» **Written problem 1**
In the predicted shares text, what is σ_s² said to be?

» **Text**
################

5.4 Predicted shares

Starting from a known value β(x,s,T) for a given group k, a future value h years ahead (h = 1, 2, …) is

$$\beta \left( {x,\;s,\;T + h} \right) = \beta \left( {x,\;s,\;T} \right) + h.\left( {A_{1} + B_{1} .\beta^{S} \left( x \right)} \right) + \mathop \sum \limits_{j = 1}^{h} d(x,\;s,\;T + j)$$

(6)

The h-step ahead forecast E[β(x,s,T + h)] is β(x,s,T) + h. (\({\widehat{\text{A}}}_{1}\)+\({\widehat{\text{B}}}_{1}\). β^S(x)), where we have replaced A₁ and B₁ by their estimates. The forecast error F(x,s,T + h) equals β(x,s,T + h)–E[β(x,s,T + h)]. Given our assumptions, its variance Var[F(x,s,T + h)] can be estimated as

$$ \begin{gathered} Var\left[ { \mathop \sum \limits_{i = 1}^{h} d\left( {x,T + i} \right) - h \cdot\left( {\hat{A}_{1} + \hat{B}_{1} \cdot\beta^{S} \left( x \right)} \right)} \right] \hfill \\ \;\;\;\;\;\; = h \cdot \hat{\sigma }_{s}^{2} + h^{2} \cdot Var \left[ {\hat{A}_{s} } \right] + h^{2} \cdot\left( { \beta^{S} \left( x \right)} \right)^{2} Var\left[ {\hat{B}_{1} } \right] - 2\cdot h \cdot \beta^{S} \left( x \right)\cdot Cov \left[ {\hat{A}_{1} ,\hat{B}_{1} } \right], \hfill \\ \end{gathered} $$

(7)

where \(\sigma_{s}^{2}\) is the variance, for a given group k, of the error term d_k(x,s,t) of model (5).

################

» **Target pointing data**

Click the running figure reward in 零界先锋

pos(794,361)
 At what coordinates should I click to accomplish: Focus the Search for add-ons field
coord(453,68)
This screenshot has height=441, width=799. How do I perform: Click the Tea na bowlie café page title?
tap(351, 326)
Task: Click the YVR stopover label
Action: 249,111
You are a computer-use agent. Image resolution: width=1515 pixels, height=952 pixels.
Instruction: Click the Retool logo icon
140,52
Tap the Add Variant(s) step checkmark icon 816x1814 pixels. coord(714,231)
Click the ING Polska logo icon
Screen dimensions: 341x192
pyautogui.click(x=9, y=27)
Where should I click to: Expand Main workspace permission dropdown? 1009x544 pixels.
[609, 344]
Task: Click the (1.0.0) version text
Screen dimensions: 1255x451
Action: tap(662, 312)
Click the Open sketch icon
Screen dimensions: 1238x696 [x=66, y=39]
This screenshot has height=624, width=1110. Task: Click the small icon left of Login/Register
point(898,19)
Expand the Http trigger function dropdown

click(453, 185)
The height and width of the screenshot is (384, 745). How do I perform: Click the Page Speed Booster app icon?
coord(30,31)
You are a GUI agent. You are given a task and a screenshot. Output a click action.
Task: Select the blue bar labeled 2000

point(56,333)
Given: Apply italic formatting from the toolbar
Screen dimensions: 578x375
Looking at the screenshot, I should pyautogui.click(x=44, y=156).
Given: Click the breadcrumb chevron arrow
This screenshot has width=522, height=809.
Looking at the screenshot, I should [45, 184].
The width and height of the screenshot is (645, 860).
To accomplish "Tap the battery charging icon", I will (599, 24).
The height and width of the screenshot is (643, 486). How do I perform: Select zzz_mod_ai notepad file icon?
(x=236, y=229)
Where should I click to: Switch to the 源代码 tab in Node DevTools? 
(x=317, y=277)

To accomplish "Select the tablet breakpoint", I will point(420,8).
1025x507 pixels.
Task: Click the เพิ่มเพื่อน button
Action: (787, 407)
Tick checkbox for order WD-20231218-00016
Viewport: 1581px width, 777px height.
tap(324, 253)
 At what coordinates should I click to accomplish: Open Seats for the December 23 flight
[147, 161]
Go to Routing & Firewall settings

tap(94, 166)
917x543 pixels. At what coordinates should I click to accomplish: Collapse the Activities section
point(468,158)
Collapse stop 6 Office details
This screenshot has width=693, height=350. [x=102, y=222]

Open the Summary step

################

» **Written problem 2**
Please lay out the records from the line with "Tap the Add" up to and including the line with "point(56,333)" as a Markdown table with the columns Row and Record line. Omit blank lines.

» **Exercise result 1**
It is the variance, for a given group k, of the error term d_k(x,s,t) of model (5).

» **Exercise result 2**
| Row | Record line |
|---|---|
| 1 | Tap the Add Variant(s) step checkmark icon 816x1814 pixels. coord(714,231) |
| 2 | Click the ING Polska logo icon |
| 3 | Screen dimensions: 341x192 |
| 4 | pyautogui.click(x=9, y=27) |
| 5 | Where should I click to: Expand Main workspace permission dropdown? 1009x544 pixels. |
| 6 | [609, 344] |
| 7 | Task: Click the (1.0.0) version text |
| 8 | Screen dimensions: 1255x451 |
| 9 | Action: tap(662, 312) |
| 10 | Click the Open sketch icon |
| 11 | Screen dimensions: 1238x696 [x=66, y=39] |
| 12 | This screenshot has height=624, width=1110. Task: Click the small icon left of Login/Register |
| 13 | point(898,19) |
| 14 | Expand the Http trigger function dropdown |
| 15 | click(453, 185) |
| 16 | The height and width of the screenshot is (384, 745). How do I perform: Click the Page Speed Booster app icon? |
| 17 | coord(30,31) |
| 18 | You are a GUI agent. You are given a task and a screenshot. Output a click action. |
| 19 | Task: Select the blue bar labeled 2000 |
| 20 | point(56,333) |